Through analytics, the government will be able to tell income tax officers the specific areas where they can look at or the specific sectors where companies may be exploiting loopholes, a person with a direct knowledge of the matter told ET.
The government would estimate the total tax gap and then try to zero in on areas and sectors where the tax liability is not paid. The government could announce this in the upcoming budget," he said. Tax gap is basically the difference between taxes owed and taxes paid.
This is the first time when the government is considering using analytics for arriving at such a conclusion. The government could conduct a "riskbased assessment" or the activity of zeroing in on the main areas where tax is not paid or underpaid every year. The top reasons or the risks where companies are not paying or underpaying could change every year.

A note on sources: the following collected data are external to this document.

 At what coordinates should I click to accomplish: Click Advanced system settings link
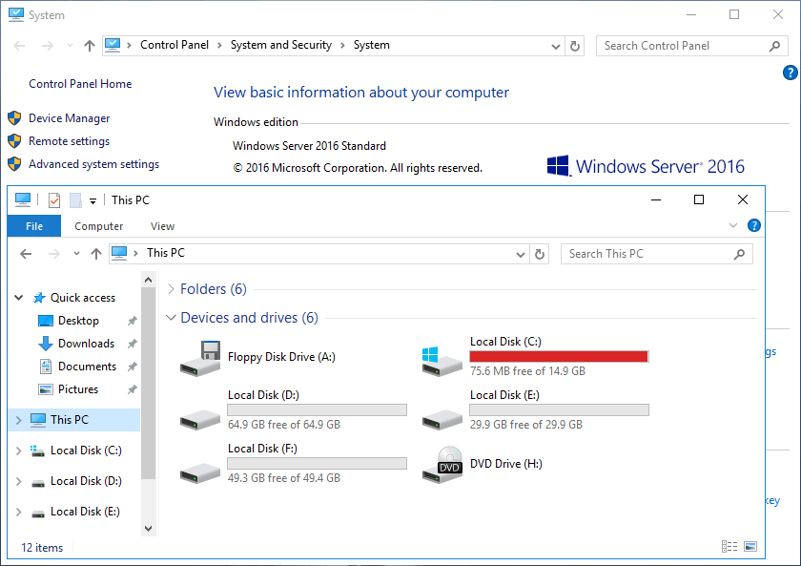point(93,164)
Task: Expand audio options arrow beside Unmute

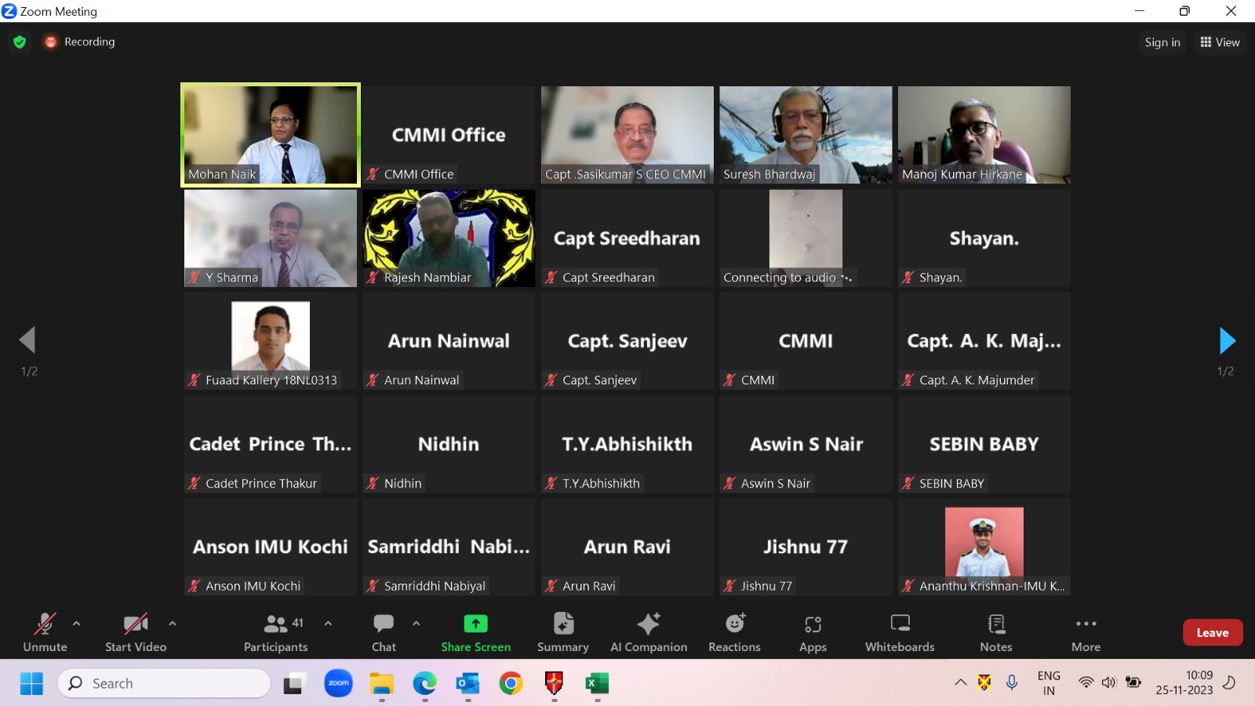Action: pyautogui.click(x=76, y=624)
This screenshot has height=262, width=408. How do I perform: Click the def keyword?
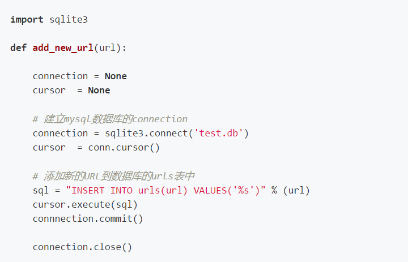(19, 48)
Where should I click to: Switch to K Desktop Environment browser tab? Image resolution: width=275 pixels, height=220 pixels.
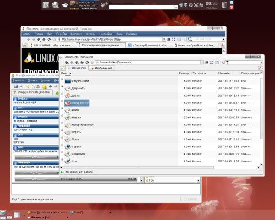coord(149,45)
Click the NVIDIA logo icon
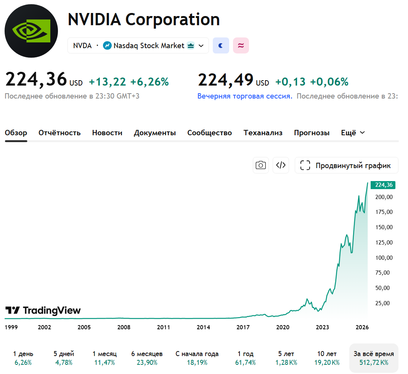Screen dimensions: 408x374 (31, 31)
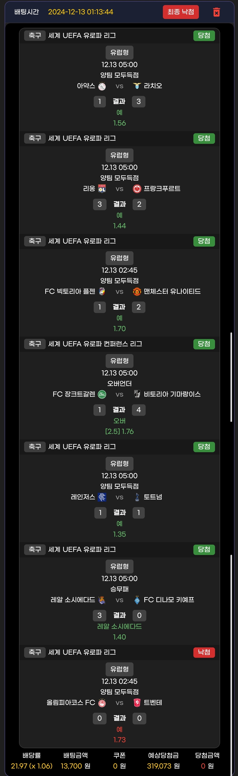Select the 축구 tag on Lyon match
The width and height of the screenshot is (238, 776).
click(35, 138)
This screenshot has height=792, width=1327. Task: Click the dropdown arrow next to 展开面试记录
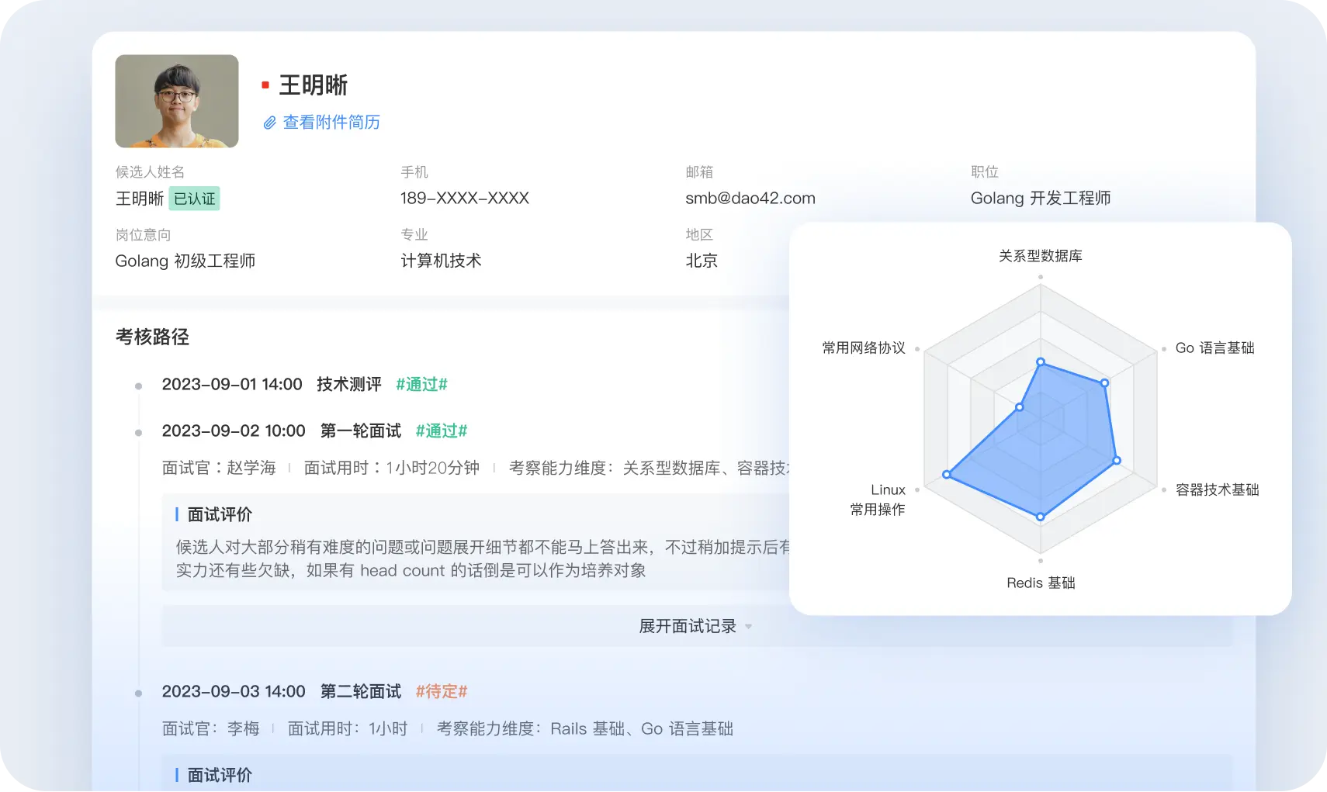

In India, there are many companies who do not pay any taxes as they may not be registered or have managed to stay out of focus. Yet, they would have to deal with registered companies who pay taxes as they are part of the economy," the person who requested not to be identified said. The data available with the registered companies could be used to trace the companies which weren't paying taxes.
For instance, analysing the data of a registered company's vendor list could throw the names of companies which are not registered but who have huge receivables. While it is impossible to go through the sea of data by individuals, this can easily be done through data analytics.
The government has started working on this about a couple of months ago. It is expected that the data analytics would be carried out centrally and broad directions would be passed on to various states based on the data.
Also, in many cases the government could come up with average industry-based taxes. "The government would have comparables, say if 100 companies in petroleum of a particular size pay Rs 50 crore in taxes, it is unlikely that one company, of the same revenue size, would pay Rs 1 crore. Data analytics could easily point out such anomalies, and then focus on investigating such companies," the person said.
Currently, investigations are mainly carried out on the hunch of the income tax officer, tip-offs or past records with the government. Due to this, often the same taxation law could be interpreted by two different tax officers and different tax demands could be raised from companies.
Going ahead, the government also plans to bring personal tax under the gamut. This is mainly targeted at black money.